An agricultural community in central California has suffered something of a crime wave that police are attributing to thieves using drones for remote reconnaissance work. 

Motherload for droning crooks

Both the criminal activity and tech powering it are fairly novel to Mariposa County – home to about 18,000 people located in the very middle of California. According to the Mariposa Sierra Sun Times, the spate of thefts from local ranches left victims and authorities alike stunned. Expensive tools and equipment involved was frequently pilfered in far-flung locales miles from the nearest dwelling. 

Long distances traveled to and from remote work spots on large spreads makes hauling heavy equipment back and forth each day impractical. But once left in the open, the more valuable of those goods were identified by the thieves – ignoring line-of-vision laws to gain a better surveillance span with reduced risk of being caught.

Eventually, says Solano County Sheriff’s Department Sgt. Jim Currie, police understood the crooks were finding booty for their heists with drones.

We couldn’t figure out why anyone would even know they were there… What’s unique about it to us, and what caught our attention, was the use of the drones. This is all new to us, and I don’t think this is going to go away.

Dronnie and Clyde

Once wise to the MO, the cops knew what to look out for. Before long they bagged two suspects in possession of over $100,000 worth of stollen farm goods – and a pair of drones.
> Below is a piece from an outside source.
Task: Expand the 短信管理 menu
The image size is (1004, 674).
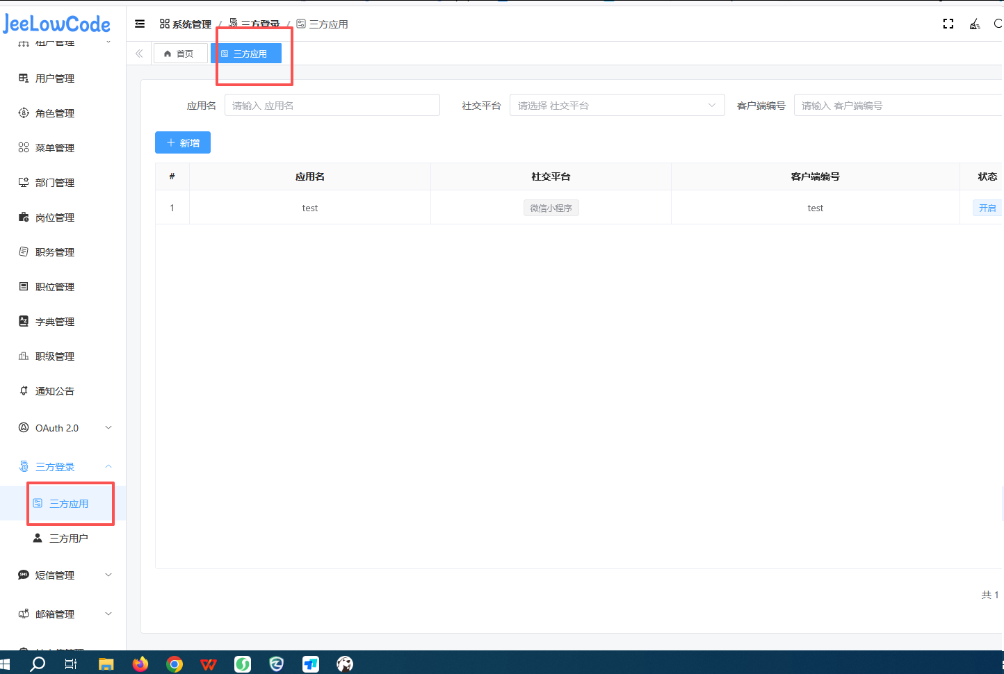Action: click(65, 575)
Still, Currie remains concerned about continued use of criminal drone activity. Reports have seeped in from surrounding rural counties of unmanned aerial vehicles and other tech tools being employed by regional crooks.

Don Stuhmer, a detective with the San Joaquin County Sheriff’s Agricultural Crimes Unit, told the Sierra Sun Times he knew animal protection groups had previously used drones for evidence of livestock mistreatment. Their deployment in crime, however, was as new as it was inevitable.

Use of drones would definitely be more feasible for bad guys to scout a property for items they would steal… Technology is definitely a venue bad guys are becoming better versed in and utilizing on a daily basis.

For now, police are waiting to see how the arrest of the two suspected droning thieves affects the spree that began in mid-February. Yet even if it slows or halts altogether, officials warn, farmers would be wise to stop leaving equipment out whenever possible. Eventually, they predict, more droning robbers will be aloft.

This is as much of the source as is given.